Hospice care offers a comprehensive program for patients who are dealing with a life-threatening illness in the last months or days of life. Unlike traditional medical care, hospices focus on keeping patients comfortable rather than curing them. The care involves the patients and their families. Professional staff members trained in dealing with the issues terminally ill patients and their families face try to meet their spiritual, emotional and physical needs.
But to many people, like Guo, the idea of a hospice is still new.
"In China, people's unfamiliarity with hospices prevents them from deciding to stop the treatment for the illness and turn to hospice care," said Huang Weiping, founder of Shanghai Hand in Hand Life Care Developing Center.
"Because of the lack of understanding, hospice care in China lags far behind that in Western countries," he added.

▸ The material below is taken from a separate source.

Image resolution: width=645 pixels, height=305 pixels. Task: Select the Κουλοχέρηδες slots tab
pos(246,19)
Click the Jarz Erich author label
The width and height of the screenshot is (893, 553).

But the situation is improving in many parts of the country, Huang said.
Shanghai is taking the lead in promoting hospices. In-patients in the community health centers receive free pain medication and also get monthly 2,000 yuan medical subsidies - those who spend their last days at home receive 1,000 yuan subsidies.
A big problem in the sector, however, is the shortage of professionals, including social workers, and volunteers who provide the care.

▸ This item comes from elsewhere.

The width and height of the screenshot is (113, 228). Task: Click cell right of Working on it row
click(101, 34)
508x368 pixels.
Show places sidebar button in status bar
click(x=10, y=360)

According to the Shanghai Municipal Health Bureau, 36,000 people a year die of cancer, and 70 per cent of terminally ill cancer patients need hospice care.
"We only have five doctors and eight nurses, which means we don't have enough hands to take care of each patient," nurse Chen said. "A large part of the care is provided by social workers and volunteers."
In China, most hospice social workers and volunteers come from community organizations or universities.
At Hand in Hand, only a small number of volunteers choose to stay or work regularly.
"Many volunteers have come and gone. Over the past four years, we have had more than 400 registered volunteers, but only 20 per cent stay," Huang said.
At Shouwang student association in Shanghai Jiao Tong University, many members quit hospice volunteer work after just a few visits, student volunteer Wang Hang said.
"Terminally ill patients are often filled with depression, anxiety and fear. Such negative emotions can influence your emotions," said student Zhang Xing as he recalled his first visit to a terminally ill cancer patient, a woman in her 70s, in a ward one year ago.
"She talked a lot. All about the essence of life. Most of the time I could do nothing but listen to her. I knew I couldn't cure her disease, but I could stay with her, which in a way might ease her pain," he said.
"Hospice care is systematic work that needs the concerted efforts of governments, hospitals, schools and social organizations," said Shi Yongxing, executive deputy director of the research department at the Chinese Association For Life Care, and an expert who has long been working on policy research in the field of hospice and elderly care.
"In China, that type of effort has not been established," Shi said.
The absence of the legal framework also impedes the development of hospice care.
"Hospice care in China is developing very slowly. So far, there are no regulating guidelines," said Luo Jilan, secretary-general of Chinese Association for Life Care.
"Because it lacks a supporting policy, hospice care is mainly carried out at grassroots community hospitals, which must be self-financed and that impedes improvement in the care. Meanwhile, medical insurance doesn't cover hospice care," she said.
The government should recognize the advantages hospice care offers and establish a complete system to develop it which can better balance the medical personnel and resources between hospitals and hospices, Huang said.